Le vendite più basse hanno influenzato le assunzioni, il livello del personale infatti è risultato invariato rispetto a quello di dicembre, quando è stato riportato un crollo.
Allo stesso tempo, le imprese edili italiane sono rimaste ottimiste per quanto riguarda la crescita del carico di lavoro dell’anno prossimo, le previsioni future però sono rimaste generalmente deboli se paragonate alla media degli ultimi anni.

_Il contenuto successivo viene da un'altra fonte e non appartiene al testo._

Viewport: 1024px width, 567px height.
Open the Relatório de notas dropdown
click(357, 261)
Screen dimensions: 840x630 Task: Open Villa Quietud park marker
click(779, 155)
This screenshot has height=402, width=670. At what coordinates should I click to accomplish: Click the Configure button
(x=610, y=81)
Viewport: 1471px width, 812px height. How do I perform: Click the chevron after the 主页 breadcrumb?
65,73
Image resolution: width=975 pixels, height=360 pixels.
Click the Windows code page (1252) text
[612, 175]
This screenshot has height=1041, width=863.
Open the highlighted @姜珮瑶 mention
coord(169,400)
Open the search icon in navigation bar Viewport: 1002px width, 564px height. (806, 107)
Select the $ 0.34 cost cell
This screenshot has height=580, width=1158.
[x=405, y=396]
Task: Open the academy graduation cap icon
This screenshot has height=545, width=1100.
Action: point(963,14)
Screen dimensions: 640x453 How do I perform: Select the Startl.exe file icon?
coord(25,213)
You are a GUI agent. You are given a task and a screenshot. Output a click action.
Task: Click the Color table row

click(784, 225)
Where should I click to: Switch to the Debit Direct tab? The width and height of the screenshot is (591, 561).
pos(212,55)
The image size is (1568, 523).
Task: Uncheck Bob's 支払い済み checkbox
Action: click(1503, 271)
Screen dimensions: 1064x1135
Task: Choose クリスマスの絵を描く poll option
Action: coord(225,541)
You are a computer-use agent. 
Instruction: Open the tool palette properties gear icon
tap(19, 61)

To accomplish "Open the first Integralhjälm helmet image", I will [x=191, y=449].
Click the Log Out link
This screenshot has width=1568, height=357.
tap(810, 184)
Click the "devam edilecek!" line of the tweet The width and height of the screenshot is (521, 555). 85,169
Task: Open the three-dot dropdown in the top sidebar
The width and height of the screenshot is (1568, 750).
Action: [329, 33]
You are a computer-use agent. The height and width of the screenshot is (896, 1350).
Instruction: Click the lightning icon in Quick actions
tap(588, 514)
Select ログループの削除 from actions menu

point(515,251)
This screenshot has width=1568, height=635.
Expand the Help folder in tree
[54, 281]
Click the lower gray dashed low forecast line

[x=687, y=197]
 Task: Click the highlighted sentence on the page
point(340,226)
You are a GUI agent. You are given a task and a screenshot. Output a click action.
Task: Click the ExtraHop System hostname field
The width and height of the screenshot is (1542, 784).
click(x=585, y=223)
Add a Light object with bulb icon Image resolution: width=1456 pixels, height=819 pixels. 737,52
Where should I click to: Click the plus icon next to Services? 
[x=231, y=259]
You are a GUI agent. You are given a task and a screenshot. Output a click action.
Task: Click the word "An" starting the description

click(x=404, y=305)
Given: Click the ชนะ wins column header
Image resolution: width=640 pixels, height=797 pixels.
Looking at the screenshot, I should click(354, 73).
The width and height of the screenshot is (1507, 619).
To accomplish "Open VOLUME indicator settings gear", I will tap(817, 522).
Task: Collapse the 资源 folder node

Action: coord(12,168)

A gennaio, al tasso più veloce da maggio 2018, aumenta l’utilizzo dei subappaltatori. La loro disponibilità però ha continuato a diminuire e, a causa della maggiore domanda rispetto all’offerta, aumentano ulteriormente le loro tariffe. Detto questo, ad inizio anno, peggiora ancora una volta la qualità del lavoro dato in subappalto.

COMMENTO

Annabel Fiddes Principal Economics presso IHS Markit ha affermato: “Ad inizio anno, rallenta la contrazione del settore edile italiano, si riportano infatti declini più deboli dell’attività del sotto settore edile residenziale e non residenziale che controbilanciano la maggiore riduzione dell’ingegneria civile. Conseguentemente, a gennaio l’attività edile totale è diminuita solo minimamente dopo aver riportato a fine 2019 il crollo maggiore in 21 mesi. Detto ciò, il settore ha continuato a riportare vendite più basse, mentre l’ottimismo per l’anno prossimo è risultato piuttosto debole. Considerato ciò, in aggiunta alla minore attività di acquisto ed alla stagnazione del livello occupazionale, gli ultimi dati PMI suggeriscono come il settore continuerà ad avere difficoltà durante l’anno prossimo, a meno che non ci sarà un miglioramento delle condizioni della domanda”.